How do I know if I qualify for a subsidy?
Premium subsidies (Advance Premium Tax Credits) phase in based on household income relative to the federal poverty level. Currently, anyone with income above 100 percent of the FPL who isn't eligible for affordable employer coverage may qualify, with subsidy size shrinking as income rises. About 85 percent of marketplace enrollees receive some subsidy under current rules. Run your household at healthcare.gov to see the actual subsidized price — that's the number that matters, not the unsubsidized sticker.
What's the difference between HMO, PPO and EPO?
HMO: pick a primary-care doctor, get referrals for specialists, no out-of-network coverage except emergencies. Cheapest. PPO: see anyone in-network without referrals, partial coverage out-of-network, more flexibility, higher premium. EPO: PPO-style network access without referrals, but zero out-of-network coverage. Pick PPO if existing specialist relationships matter; HMO or EPO if you're starting fresh and want the lower premium.

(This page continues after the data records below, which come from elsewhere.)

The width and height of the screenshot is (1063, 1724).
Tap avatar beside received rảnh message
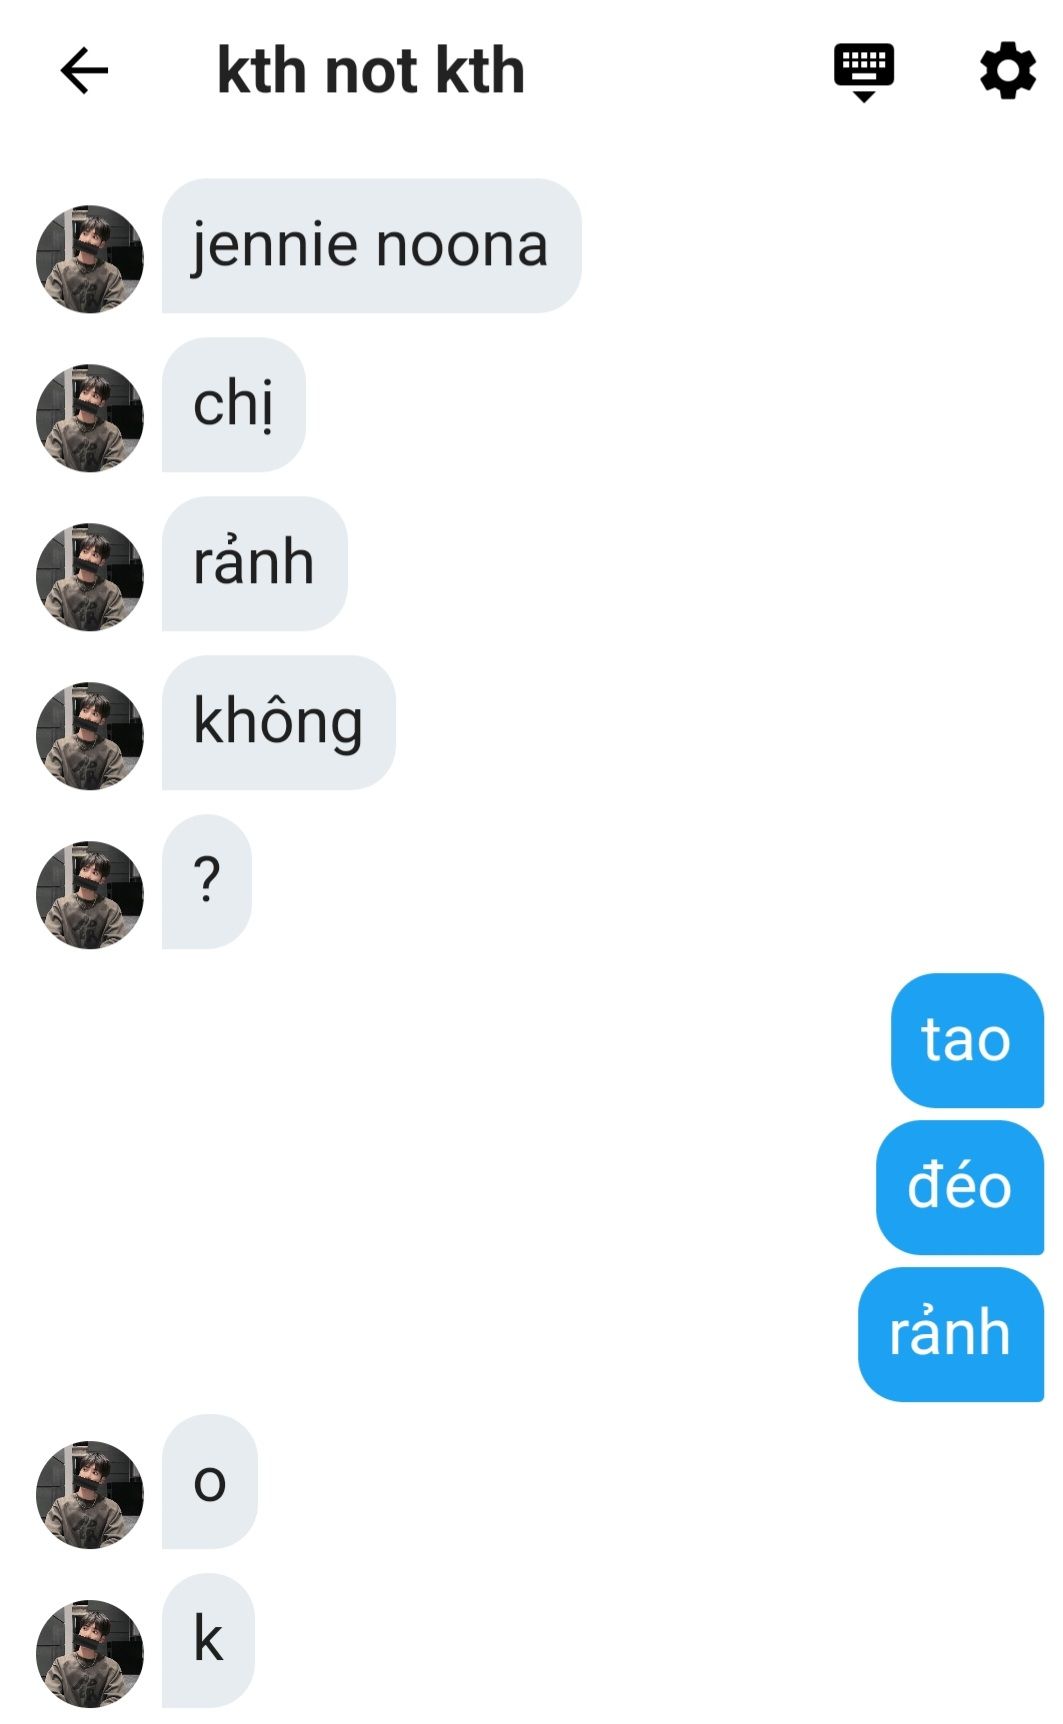pos(90,577)
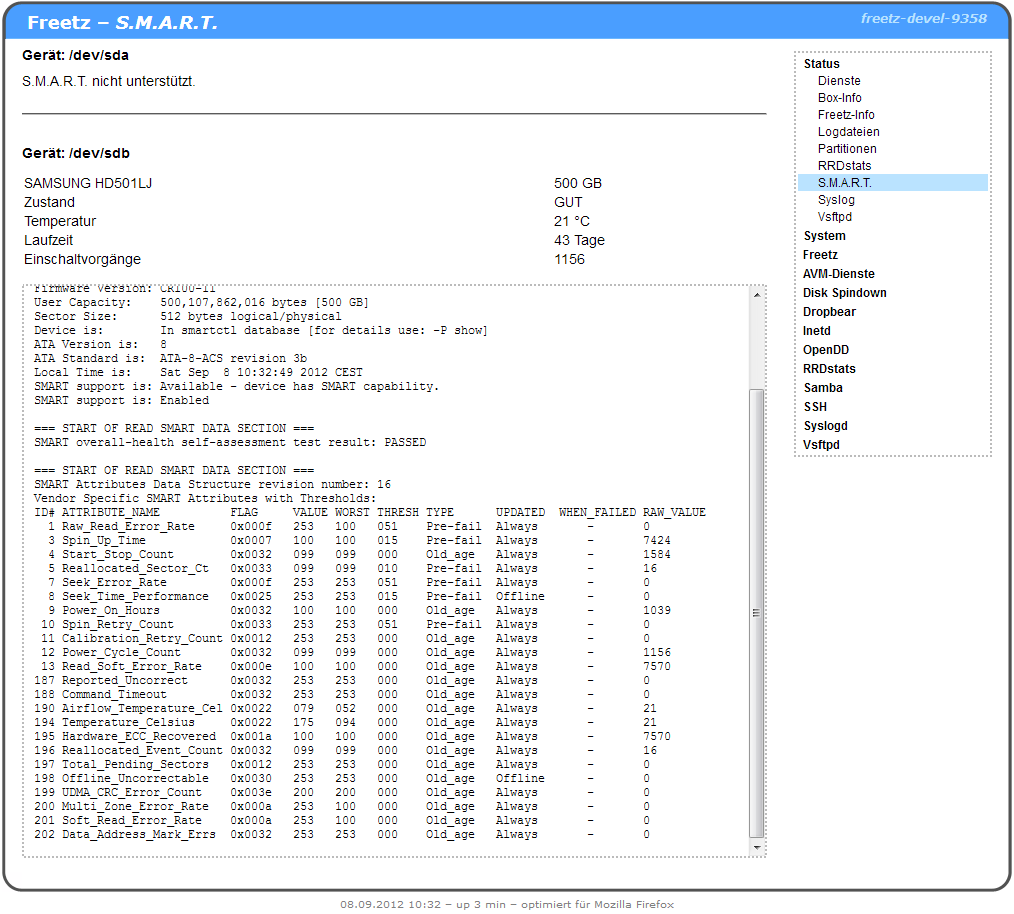1014x914 pixels.
Task: Open the Freetz-Info status page
Action: coord(846,115)
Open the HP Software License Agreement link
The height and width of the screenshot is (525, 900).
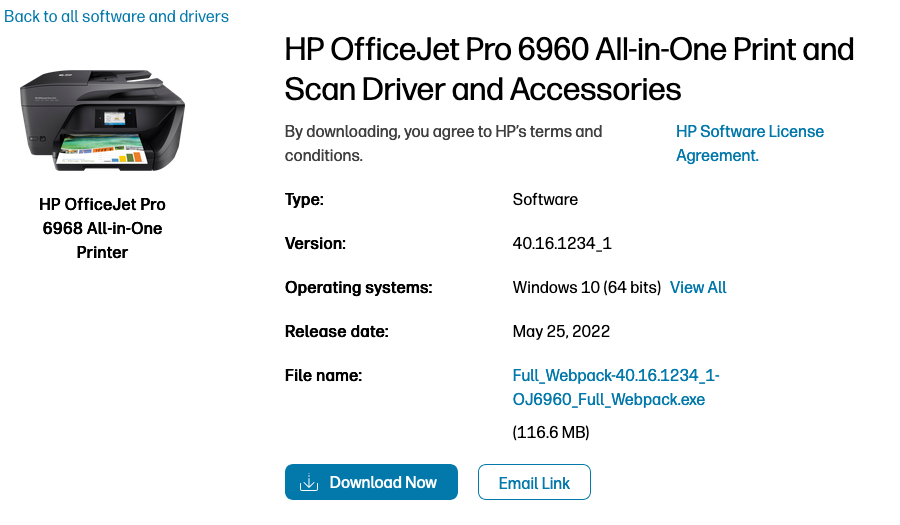(x=749, y=143)
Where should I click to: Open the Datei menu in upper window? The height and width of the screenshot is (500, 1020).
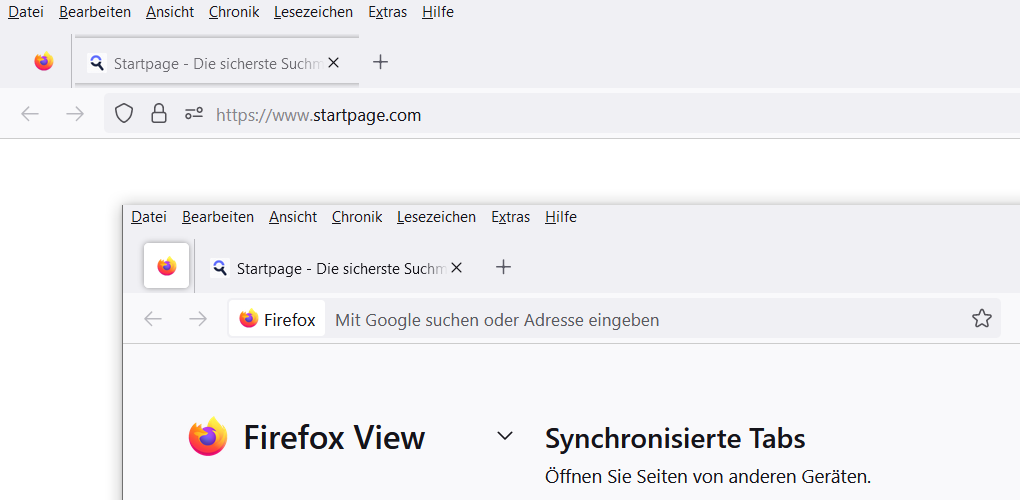25,12
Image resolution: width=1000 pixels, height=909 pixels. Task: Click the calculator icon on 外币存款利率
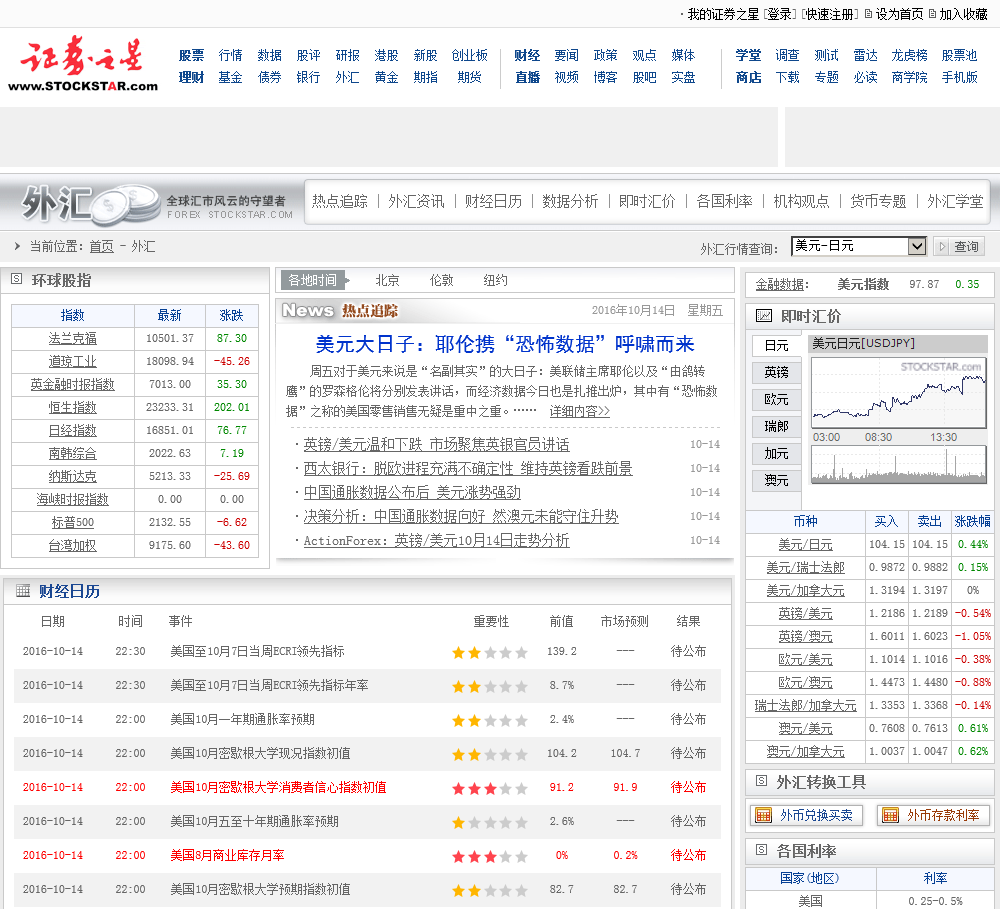(889, 815)
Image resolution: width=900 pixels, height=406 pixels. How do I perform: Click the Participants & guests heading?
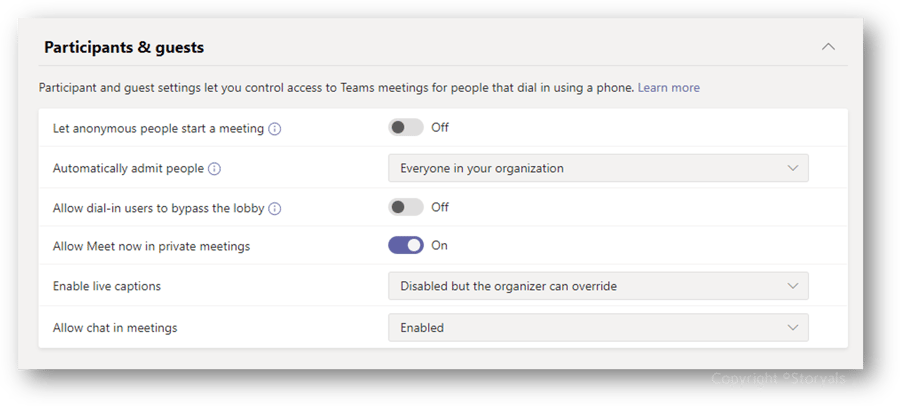pyautogui.click(x=124, y=47)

Can I keep my doctor on a new plan?
Only if your doctor is in the new plan's network. Networks vary widely between carriers and even between plan tiers within the same carrier. Before enrolling, search each plan's provider directory for your existing doctors, hospital and any specialists. The directory link is on every plan's marketplace listing. Worth confirming with the doctor's office directly too — directories occasionally lag behind real network changes.
What does an HSA do that an FSA doesn't?
HSAs (Health Savings Accounts) are paired with HSA-eligible high-deductible health plans and offer a triple tax advantage: pre-tax contributions, tax-free growth, tax-free withdrawals for qualified medical expenses. Unused funds roll over indefinitely and the account stays with you across jobs. FSAs (Flexible Spending Accounts) are employer-tied, use-it-or-lose-it (with a small carryover), and don't grow. HSAs win for long-term medical savings; FSAs are a smaller annual tax shelter for predictable health spending.